Experimental program
Comparison scheme
Effect test

Embodiment 1

[0112] Definition of clinical valuation and response

[0113] The current study is part of a publicly labelled, multicenter, non-comparative Phase 2 clinical study, in which patients with relapsed or refractory AML (Harousseau et al. (2003)) are treated with tipifarnib, for For the first 21 consecutive days of each 28-day cycle, the initial oral dose is 600 mg twice a day. The patients were divided into two groups: those with relapsed AML and those with refractory AML. A total of 252 patients (135 relapsed and 117 refractory) were treated. Eighty patients were selected to provide bone marrow samples for RNA microarray analysis, and patient consent was separately obtained for this. The overall response rate in this study was relatively low.
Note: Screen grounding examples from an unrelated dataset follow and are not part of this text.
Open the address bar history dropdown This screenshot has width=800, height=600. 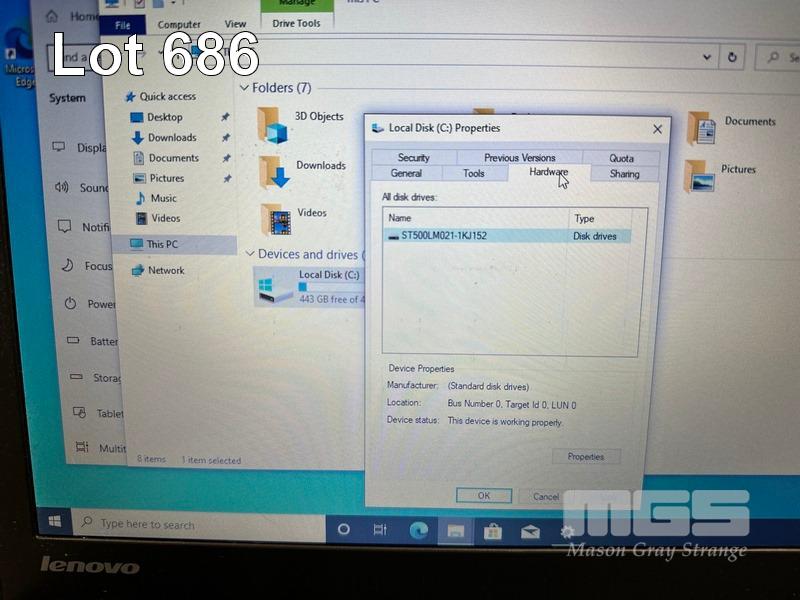coord(705,57)
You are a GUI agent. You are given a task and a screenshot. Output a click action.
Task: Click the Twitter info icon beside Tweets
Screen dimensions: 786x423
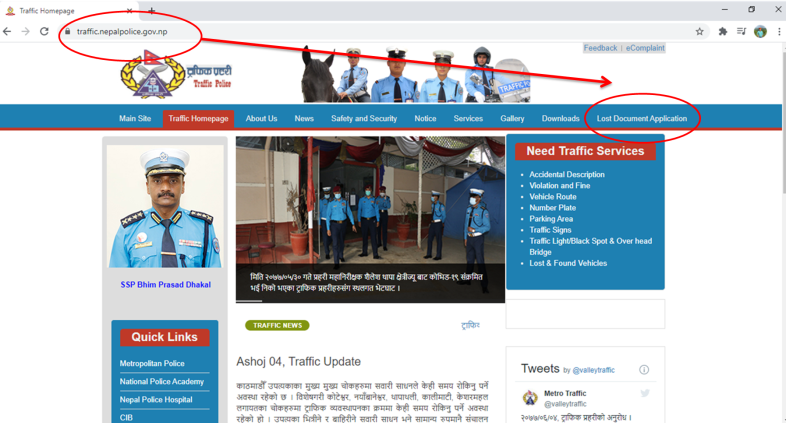644,370
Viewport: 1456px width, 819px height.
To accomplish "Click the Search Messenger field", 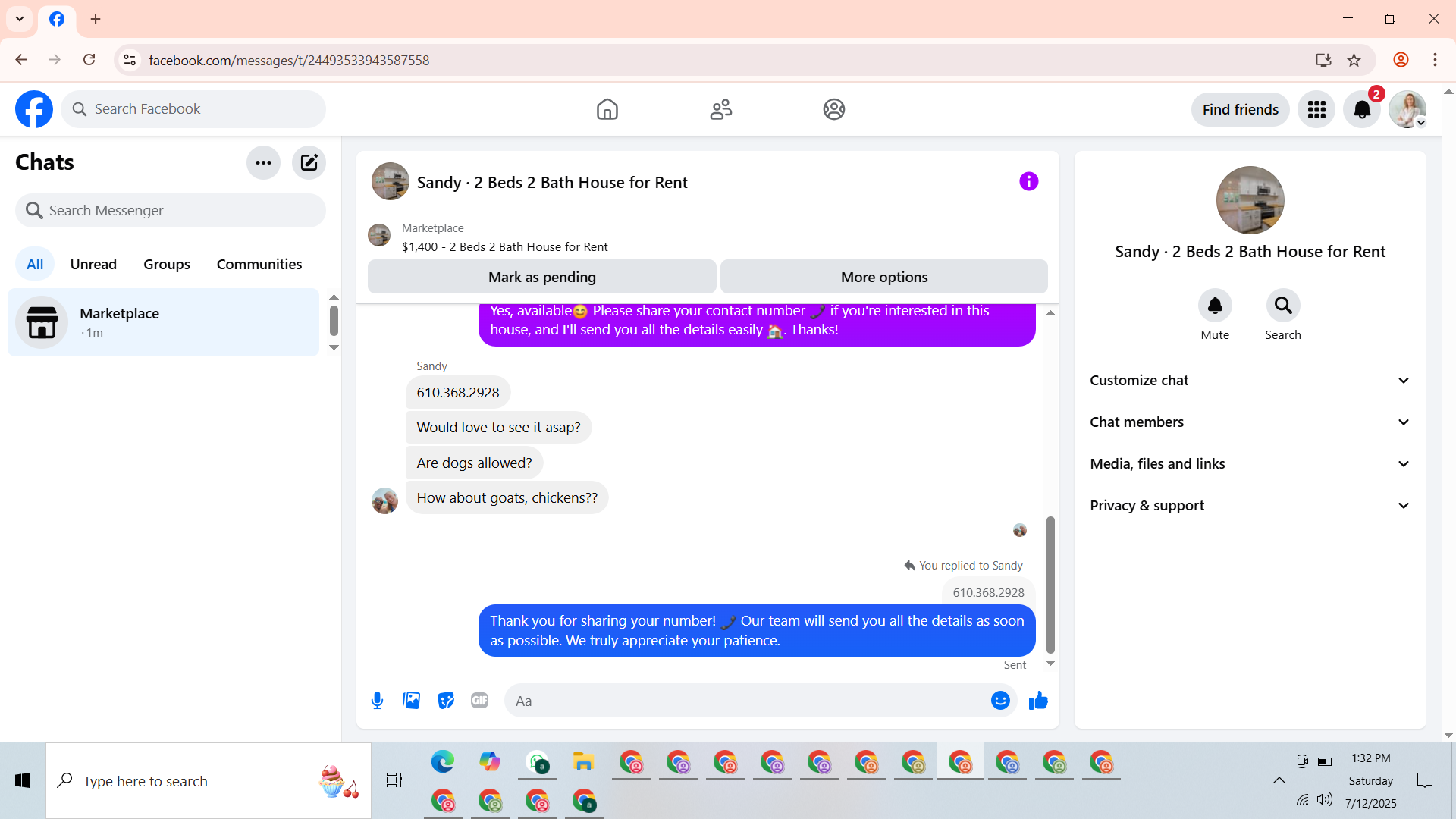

[0114] Therefore, for the purpose of gene expression profiling, the response to tipifarnib is defined as the patient having an objective response (complete remission [CR], complete remission with incomplete platelet recovery [CRp] or partial...

Embodiment 2

[0143] Identify genes that are differentially expressed between responders and non-responders

[0144] Second, we used gene expression data to conduct a supervised analysis to identify genes that are differentially expressed between all responders and at least 40% of non-responders. These criteria can be selected to identify genes with the highest possible level of sensitivity that can predict the response to tipifarnib. From the 11,723 genes, a total of 19 genes that can classify responders and non-responders and give a significant P value in the t-test were identified (see Table 3 and Table 10 for more details). These genes include those involved in signal transduction, apoptosis, cell proliferation, tumorigenesis and possibly FTI biology (ARHH, AKAP13, IL3RA).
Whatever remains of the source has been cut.